Start of DOCUMENT TEXT

Hey there, time traveller!
This article was published 30/12/2011 (2063 days ago), so information in it may no longer be current.
I would like to tell you about my child. She is a bright, kindhearted girl working as seasonal help at a large national home store to help pay her way through her first year at university. This is not her first job; she has worked since she was 16 years old.
These last couple of weeks have been hard on her. Not physically hard, but an emotional drain. She has been yelled at, bullied and demeaned by customers purchasing or returning items on what is supposed to be the holiday that epitomizes love, the spirit of giving and peace on earth.
As she handles the customers with smiles, patience, and kindness, some become rude and demanding. It is laughable what some of them feel is their right and how they act when their demands cannot be met.
The more she smiles and tries to help, the more emboldened some get. Is it any wonder that some salespeople come off as surly?
Can everyone just take a moment to reflect on what this season is really about?
There are some good people out there, working in positions serving the public, with patience, helpfulness, kindness and respect. They deserve the same back. I applaud them this holiday season and truly mean it when I wish them a Merry Christmas and a warm, happy New Year.

End of DOCUMENT TEXT

__EXERCISE REQUIREMENTS__
Retype the full letter on holiday shoppers and retail staff word for word. The rows have no connection to the letter on holiday shoppers and retail staff.

Start of ENTRIES SHOWN

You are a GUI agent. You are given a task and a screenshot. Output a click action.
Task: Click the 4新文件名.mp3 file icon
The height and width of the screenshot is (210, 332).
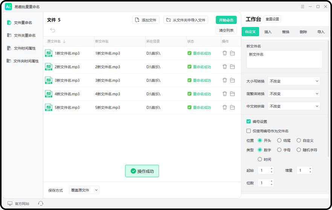tap(49, 94)
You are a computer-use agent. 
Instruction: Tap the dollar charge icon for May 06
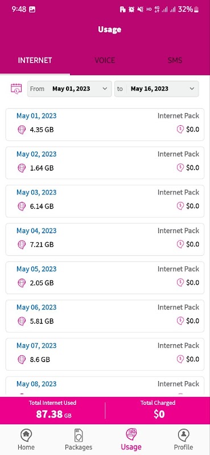(x=180, y=321)
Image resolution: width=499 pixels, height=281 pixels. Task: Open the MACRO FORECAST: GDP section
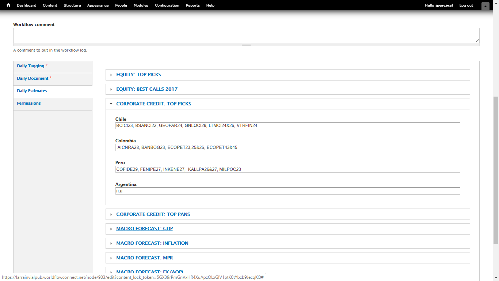(x=144, y=229)
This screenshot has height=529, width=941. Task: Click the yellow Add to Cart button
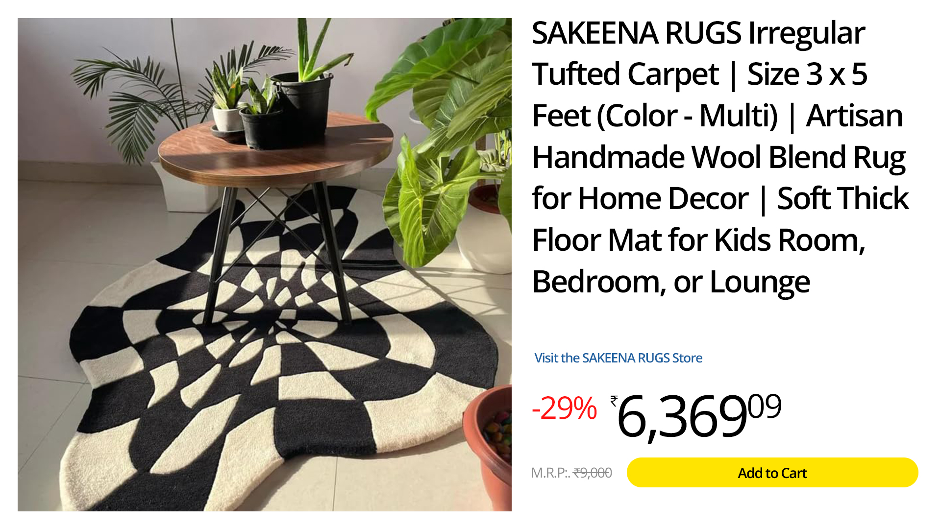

End of ENTRIES SHOWN

__EXPECTED ANSWER__
Hey there, time traveller!
This article was published 30/12/2011 (2063 days ago), so information in it may no longer be current.
I would like to tell you about my child. She is a bright, kindhearted girl working as seasonal help at a large national home store to help pay her way through her first year at university. This is not her first job; she has worked since she was 16 years old.
These last couple of weeks have been hard on her. Not physically hard, but an emotional drain. She has been yelled at, bullied and demeaned by customers purchasing or returning items on what is supposed to be the holiday that epitomizes love, the spirit of giving and peace on earth.
As she handles the customers with smiles, patience, and kindness, some become rude and demanding. It is laughable what some of them feel is their right and how they act when their demands cannot be met.
The more she smiles and tries to help, the more emboldened some get. Is it any wonder that some salespeople come off as surly?
Can everyone just take a moment to reflect on what this season is really about?
There are some good people out there, working in positions serving the public, with patience, helpfulness, kindness and respect. They deserve the same back. I applaud them this holiday season and truly mean it when I wish them a Merry Christmas and a warm, happy New Year.